======== Supplied passage ========

One of the first key steps is the consolidation of our commercial divisions, meaning Ocado Solutions and Ocado Intelligent Automation are now operating as a single point of sales and account management under the new leadership of Nick de la Vega, who joined us as Chief Revenue Officer at the end of last year. This change also reflects an overall shift in our approach to new commercial opportunities with a more targeted approach to the most valuable opportunities and primarily within sectors where our expertise is most needed.

Taking the example here, which shows in the blue areas of the grocery supply chain where our technology has been traditionally deployed in the CFCs and delivery to homes. One of the key lessons we've learned from the market engagement of OIA has been that there's significant opportunity to go further up the grocery supply chain and the CPG supply chain.

We see significant opportunities to expand into those areas, both case replenishment for stores and wider distribution networks, both where AMR products like Chuck and the new Porter solution can bring significant capital-light productivity improvements. Our AMR products are already deployed in upstream CPG supply chain environments, and we see a positive opportunity to build on this business supported by a single, more simple commercial structure.

We believe that opportunities like this will bring significant added value and optionality to our core OSP business, enabling us to grow an attractive new revenue stream in our tech solutions business alongside our core automation and fulfillment assets. Our solutions are very deployable in the case pick market for store replenishment.

We highlighted this next piece in the half year, but I think it's really important that we continue to focus on it, which is about bringing the right fulfillment for the right market. To be successful today, retailers need to do careful network planning to make sure they deploy the right solutions in the right places at the right time in their development of their e-commerce journey.

But we have a full toolkit to address those different opportunities. It's a framework for future growth, and it underlines some of the decisions taken in recent months.

We can do everything from low-density solutions where you use manual pick in store with world-leading efficiency using our software. We can do manual pick in dark stores.

As we mentioned, store-based automation before, we're going to focus on that in a moment, micro fulfillment centers as well as the large automated CFCs. The critical lesson that we've learned is that you do not buy a large-scale CFC unless you have a business to put through it.

They are not a profitable asset if you don't use them. But if you do use them, they're great.

So moving on with a little bit of focus on a CFC to start with. So a CFC can range from about GBP 150 million of annualized sales to over GBP 500 million in capacity.

GBP 500 million is approximately what we refer to as a 6-module CFC. So if we take a 6-module CFC as an online case study, it can do about GBP 480 million of annualized sales in a standard sales pattern with kind of similar metrics to an Ocado Retail business.

Today, to build a 6 module CFC requires both upfront fees and retailer CapEx to put in things like fridges beyond a standard developer spec shed of about GBP 50 million of investment. The benefit of running that at GBP 480 million of sales compared to doing this in store is somewhere in the region of GBP 30 million to GBP 40 million a year, meaning it is a 1- to 2-year payoff asset.

These buildings are amazing if you can use them. And that really is the key lesson.

======== Recorded data ========

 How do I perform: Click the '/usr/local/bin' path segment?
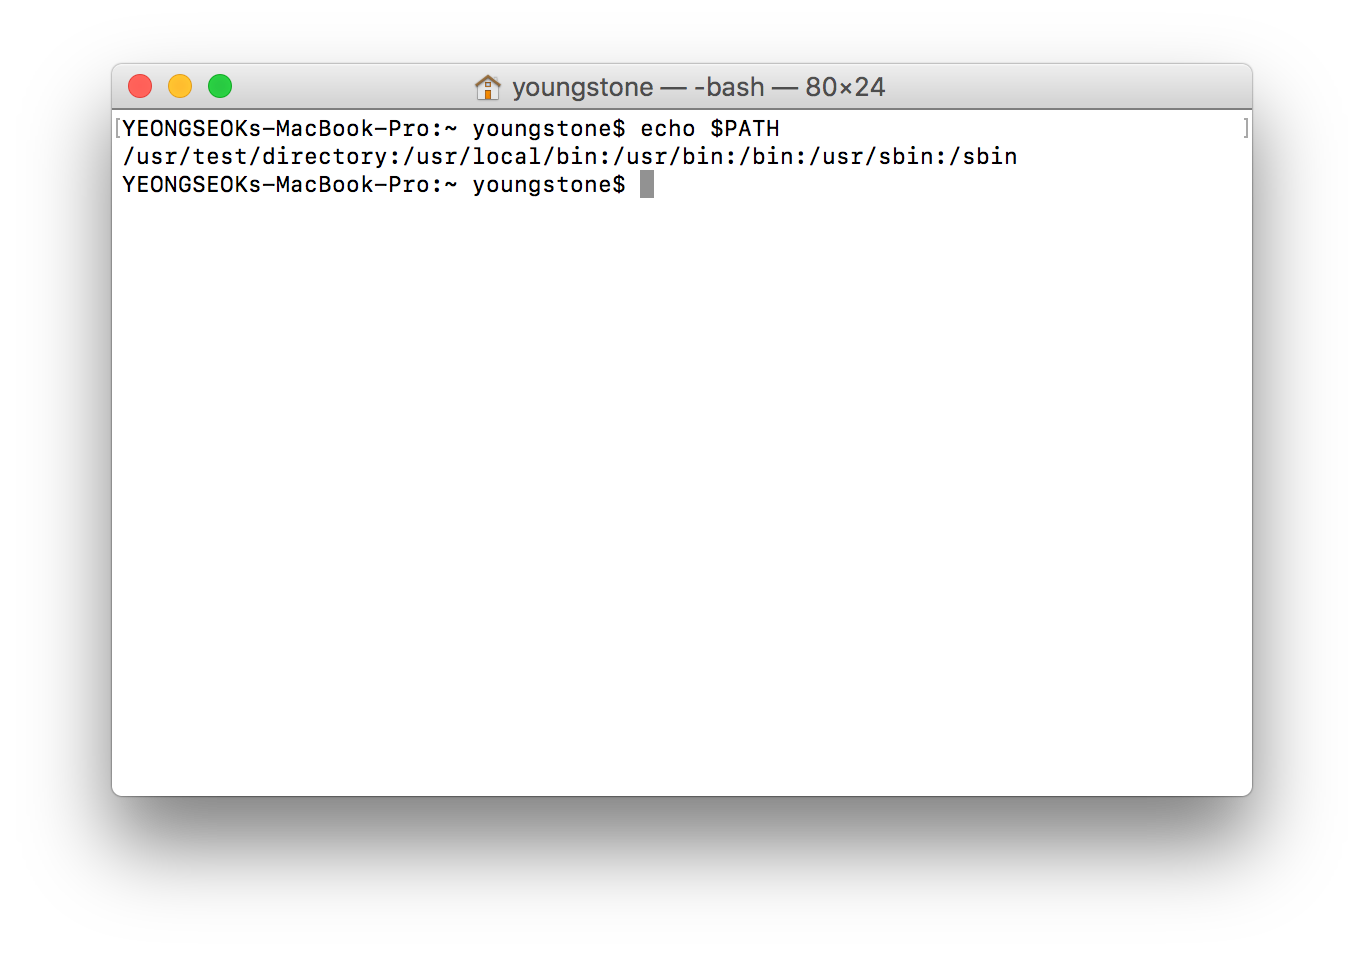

========

Challenges —
1) In the Ocado remarks, reproduce the part that opens with the words containing "We see significant" and closes with "simple commercial structure.", swapping "capital-light" for "low-cost".
2) Name every distinct GBP amount that appears in the Ocado remarks.

Task answers —
1)
We see significant opportunities to expand into those areas, both case replenishment for stores and wider distribution networks, both where AMR products like Chuck and the new Porter solution can bring significant low-cost productivity improvements. Our AMR products are already deployed in upstream CPG supply chain environments, and we see a positive opportunity to build on this business supported by a single, more simple commercial structure.

2) GBP 150 million, GBP 500 million, GBP 480 million, GBP 50 million, GBP 30 million, GBP 40 million